Please tally the lines of the records that contain "green" and send back only the total.

Records from a data source:
★ ★ ★ ★ ★ ★ ★
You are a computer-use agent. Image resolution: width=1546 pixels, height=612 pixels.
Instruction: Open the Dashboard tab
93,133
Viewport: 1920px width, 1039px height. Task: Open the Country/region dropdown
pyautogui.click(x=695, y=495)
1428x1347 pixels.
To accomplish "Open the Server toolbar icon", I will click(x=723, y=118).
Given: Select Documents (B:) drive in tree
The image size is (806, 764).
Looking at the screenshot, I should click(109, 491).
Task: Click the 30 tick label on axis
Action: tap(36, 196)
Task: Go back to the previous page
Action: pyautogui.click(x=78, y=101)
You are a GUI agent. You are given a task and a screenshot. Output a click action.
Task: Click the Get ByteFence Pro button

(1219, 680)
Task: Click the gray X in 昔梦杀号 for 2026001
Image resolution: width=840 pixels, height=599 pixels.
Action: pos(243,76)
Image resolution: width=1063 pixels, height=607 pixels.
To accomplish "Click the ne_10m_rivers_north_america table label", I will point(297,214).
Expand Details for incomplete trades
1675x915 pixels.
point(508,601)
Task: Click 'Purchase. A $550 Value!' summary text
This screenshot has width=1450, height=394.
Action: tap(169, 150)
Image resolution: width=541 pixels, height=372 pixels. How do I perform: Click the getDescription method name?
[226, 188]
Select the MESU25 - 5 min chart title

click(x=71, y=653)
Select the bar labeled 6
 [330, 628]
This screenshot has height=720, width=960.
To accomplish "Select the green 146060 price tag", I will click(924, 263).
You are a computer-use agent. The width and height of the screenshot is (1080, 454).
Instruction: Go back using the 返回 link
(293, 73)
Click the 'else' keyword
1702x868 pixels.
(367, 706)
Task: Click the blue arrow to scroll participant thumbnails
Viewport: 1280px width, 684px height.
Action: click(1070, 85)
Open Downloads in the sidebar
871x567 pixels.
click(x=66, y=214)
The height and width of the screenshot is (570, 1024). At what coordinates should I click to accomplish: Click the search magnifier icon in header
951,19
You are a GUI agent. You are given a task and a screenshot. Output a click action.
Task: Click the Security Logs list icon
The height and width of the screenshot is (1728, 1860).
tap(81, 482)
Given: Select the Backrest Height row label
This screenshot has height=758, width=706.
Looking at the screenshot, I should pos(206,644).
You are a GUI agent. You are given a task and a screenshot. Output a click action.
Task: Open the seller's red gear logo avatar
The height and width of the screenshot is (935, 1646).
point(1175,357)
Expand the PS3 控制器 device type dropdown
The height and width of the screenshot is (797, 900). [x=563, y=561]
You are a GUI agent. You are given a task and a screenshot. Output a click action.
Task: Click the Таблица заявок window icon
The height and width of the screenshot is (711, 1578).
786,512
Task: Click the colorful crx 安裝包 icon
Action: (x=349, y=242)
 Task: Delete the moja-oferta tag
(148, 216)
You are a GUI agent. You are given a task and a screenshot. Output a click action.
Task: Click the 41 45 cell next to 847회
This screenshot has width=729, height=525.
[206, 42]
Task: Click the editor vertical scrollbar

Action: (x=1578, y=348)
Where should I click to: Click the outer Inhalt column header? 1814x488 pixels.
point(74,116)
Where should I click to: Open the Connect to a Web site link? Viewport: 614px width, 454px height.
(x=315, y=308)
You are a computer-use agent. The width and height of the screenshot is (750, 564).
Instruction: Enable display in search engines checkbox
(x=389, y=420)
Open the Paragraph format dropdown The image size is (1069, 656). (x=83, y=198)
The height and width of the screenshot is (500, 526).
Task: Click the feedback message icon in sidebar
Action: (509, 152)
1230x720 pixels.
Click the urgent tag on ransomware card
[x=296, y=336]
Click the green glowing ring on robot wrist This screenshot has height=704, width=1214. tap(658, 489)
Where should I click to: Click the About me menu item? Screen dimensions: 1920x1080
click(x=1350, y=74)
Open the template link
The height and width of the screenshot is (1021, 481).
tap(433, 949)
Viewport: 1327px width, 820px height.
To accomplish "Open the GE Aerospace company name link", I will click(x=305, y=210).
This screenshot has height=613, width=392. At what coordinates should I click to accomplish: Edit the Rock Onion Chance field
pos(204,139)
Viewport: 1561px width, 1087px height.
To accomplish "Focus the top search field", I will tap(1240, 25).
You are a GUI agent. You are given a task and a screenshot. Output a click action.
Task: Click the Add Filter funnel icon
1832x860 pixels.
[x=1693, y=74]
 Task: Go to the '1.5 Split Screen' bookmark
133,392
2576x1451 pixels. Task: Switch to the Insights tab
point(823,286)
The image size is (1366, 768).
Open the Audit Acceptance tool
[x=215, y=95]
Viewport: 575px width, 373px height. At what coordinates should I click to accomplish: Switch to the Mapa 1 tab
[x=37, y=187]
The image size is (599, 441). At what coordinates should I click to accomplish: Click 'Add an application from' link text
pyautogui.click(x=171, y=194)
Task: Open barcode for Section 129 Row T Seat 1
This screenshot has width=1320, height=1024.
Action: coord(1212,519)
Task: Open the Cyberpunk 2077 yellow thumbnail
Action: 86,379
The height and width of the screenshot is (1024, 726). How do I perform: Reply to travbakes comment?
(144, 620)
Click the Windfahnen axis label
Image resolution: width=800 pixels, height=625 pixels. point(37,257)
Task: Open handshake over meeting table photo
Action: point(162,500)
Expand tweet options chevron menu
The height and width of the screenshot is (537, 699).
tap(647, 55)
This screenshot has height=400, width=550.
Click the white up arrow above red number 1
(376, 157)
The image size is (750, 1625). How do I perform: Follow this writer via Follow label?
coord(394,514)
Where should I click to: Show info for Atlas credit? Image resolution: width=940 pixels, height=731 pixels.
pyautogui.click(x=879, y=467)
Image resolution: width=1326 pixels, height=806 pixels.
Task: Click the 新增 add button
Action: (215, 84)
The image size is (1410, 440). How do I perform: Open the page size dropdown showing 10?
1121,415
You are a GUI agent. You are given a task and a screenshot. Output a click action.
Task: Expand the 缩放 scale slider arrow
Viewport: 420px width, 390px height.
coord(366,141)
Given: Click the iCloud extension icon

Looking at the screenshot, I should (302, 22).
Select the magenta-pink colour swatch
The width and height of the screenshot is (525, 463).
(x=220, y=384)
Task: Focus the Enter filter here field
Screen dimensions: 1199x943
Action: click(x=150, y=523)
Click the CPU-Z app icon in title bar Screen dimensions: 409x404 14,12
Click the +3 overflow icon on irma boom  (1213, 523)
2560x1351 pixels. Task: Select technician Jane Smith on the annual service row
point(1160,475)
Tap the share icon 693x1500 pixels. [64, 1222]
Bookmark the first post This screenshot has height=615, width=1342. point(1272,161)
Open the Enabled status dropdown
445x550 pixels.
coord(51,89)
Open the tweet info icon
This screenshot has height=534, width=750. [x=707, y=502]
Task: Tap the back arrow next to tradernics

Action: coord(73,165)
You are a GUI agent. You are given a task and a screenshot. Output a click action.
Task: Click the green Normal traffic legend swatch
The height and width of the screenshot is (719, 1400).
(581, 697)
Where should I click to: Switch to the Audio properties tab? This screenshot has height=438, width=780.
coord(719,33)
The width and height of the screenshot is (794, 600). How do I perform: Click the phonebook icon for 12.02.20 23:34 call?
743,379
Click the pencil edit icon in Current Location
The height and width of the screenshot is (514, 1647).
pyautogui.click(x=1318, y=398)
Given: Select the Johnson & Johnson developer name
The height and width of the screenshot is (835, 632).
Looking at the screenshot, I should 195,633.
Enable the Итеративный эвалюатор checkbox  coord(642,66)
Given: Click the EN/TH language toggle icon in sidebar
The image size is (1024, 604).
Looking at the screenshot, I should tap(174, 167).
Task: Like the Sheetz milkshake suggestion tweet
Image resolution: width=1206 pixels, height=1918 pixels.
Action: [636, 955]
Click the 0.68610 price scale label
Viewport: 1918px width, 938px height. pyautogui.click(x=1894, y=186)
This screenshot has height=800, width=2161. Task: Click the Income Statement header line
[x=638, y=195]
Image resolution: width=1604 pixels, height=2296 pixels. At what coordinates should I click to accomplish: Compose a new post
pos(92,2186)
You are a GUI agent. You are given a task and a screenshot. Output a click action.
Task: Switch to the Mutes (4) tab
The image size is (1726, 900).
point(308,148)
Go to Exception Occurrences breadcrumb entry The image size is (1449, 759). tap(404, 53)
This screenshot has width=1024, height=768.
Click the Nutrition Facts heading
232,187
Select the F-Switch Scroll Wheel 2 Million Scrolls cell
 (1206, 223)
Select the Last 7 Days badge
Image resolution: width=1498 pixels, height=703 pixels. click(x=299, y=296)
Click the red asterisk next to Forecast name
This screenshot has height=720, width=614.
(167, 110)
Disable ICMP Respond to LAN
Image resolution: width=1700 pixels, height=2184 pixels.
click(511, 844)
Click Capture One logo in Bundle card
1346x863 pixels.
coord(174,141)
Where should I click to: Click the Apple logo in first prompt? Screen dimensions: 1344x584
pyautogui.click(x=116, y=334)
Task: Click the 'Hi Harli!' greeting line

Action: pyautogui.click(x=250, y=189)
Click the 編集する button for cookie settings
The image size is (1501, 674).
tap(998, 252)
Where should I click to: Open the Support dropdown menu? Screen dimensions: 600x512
★ ★ ★ ★ ★ ★ ★
ANSWER TO THIS EXERCISE:
3